▶ [EXERCISE] In the letter below titled "Wisdom And Stupidity In Action," what does the writer say wisdom is, in part?

▶ [PASSAGE PROVIDED]
———

Wisdom And Stupidity In Action

Dear Friends,

It seems odd to me, that someone could care less about hunger in their own town, but are livid over “starvation” in Gaza. That’s acting to stop a thing you have no control over while ignoring a thing you do. It’s so demented it’s almost Satanic. To fixate people on that which can’t be solved keeps us from solving that which we could. You and I are capable of lending a hand in our towns, donating to charity or better yet, giving charity directly to those we know need it. That’s how we solve hunger. By grappling with the close at hand. But the distant is glittering, and since the press keeps it front and center, ignoring the suffering in our backyards, so it’s all we see. That our neighbor’s bad decisions leading to their poverty is no more damning than the bad decisions foreigners made.

There are problems we can solve and those we can’t. Wisdom is, in part, knowing the difference. We only have power over the proximate, the close at hand, not and never the distant in space or time. No matter how upset and motivated you may be over injustice 200 years ago… there’s absolutely nothing you can do about it today. You’re powerless because of distance in time. If you’re watching a live stream, and the streamer is murdered on camera, there’s nothing you can do to stop it. You can call the police… if you know which police to call. But due to distance in space you’re input to the situation is zero. It’s only when a crime happens in your presence that you can stop it. Only when the injustice is in the now can you stop it. Our power is with the close at hand and we’re powerless with the distant.

———

▶ [INFORMATION]

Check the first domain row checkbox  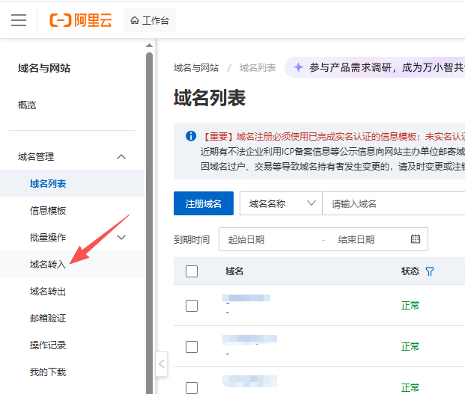[x=192, y=305]
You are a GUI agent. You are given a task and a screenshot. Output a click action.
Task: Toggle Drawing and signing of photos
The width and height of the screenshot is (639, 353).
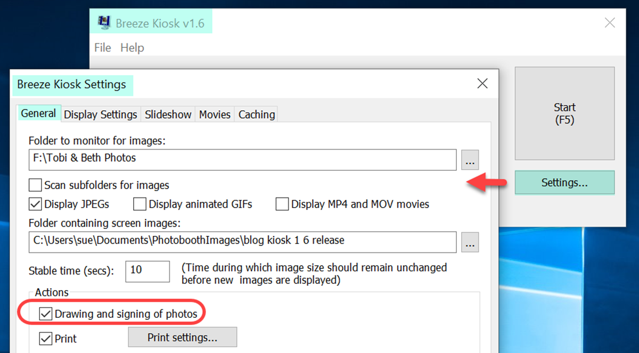pyautogui.click(x=46, y=314)
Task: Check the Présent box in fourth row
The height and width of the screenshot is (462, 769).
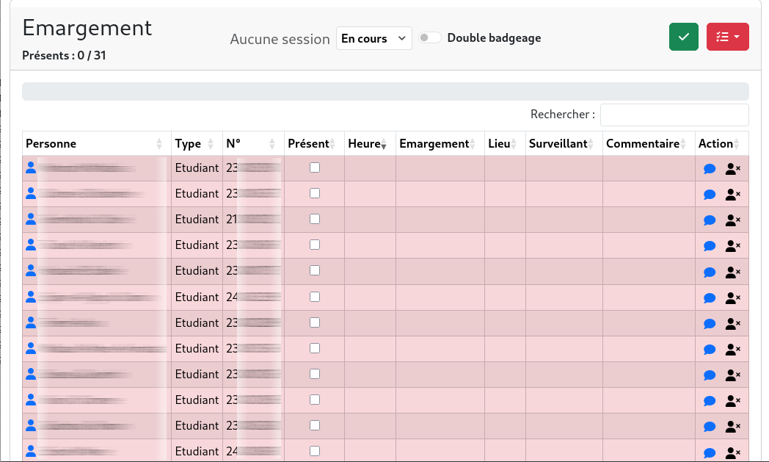Action: pyautogui.click(x=315, y=245)
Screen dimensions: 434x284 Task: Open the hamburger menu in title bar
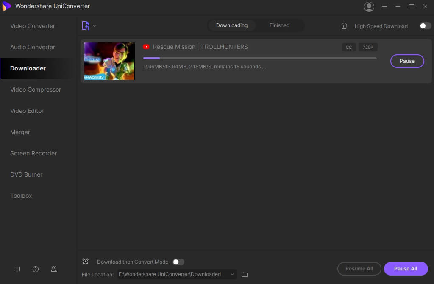[384, 6]
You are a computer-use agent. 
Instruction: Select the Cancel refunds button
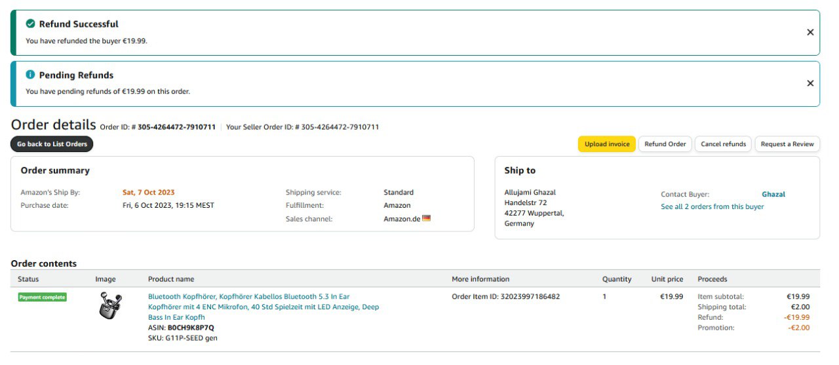coord(723,144)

———

▶ [RESPONSE TO THE TASK] Knowing the difference between the problems we can solve and those we can't.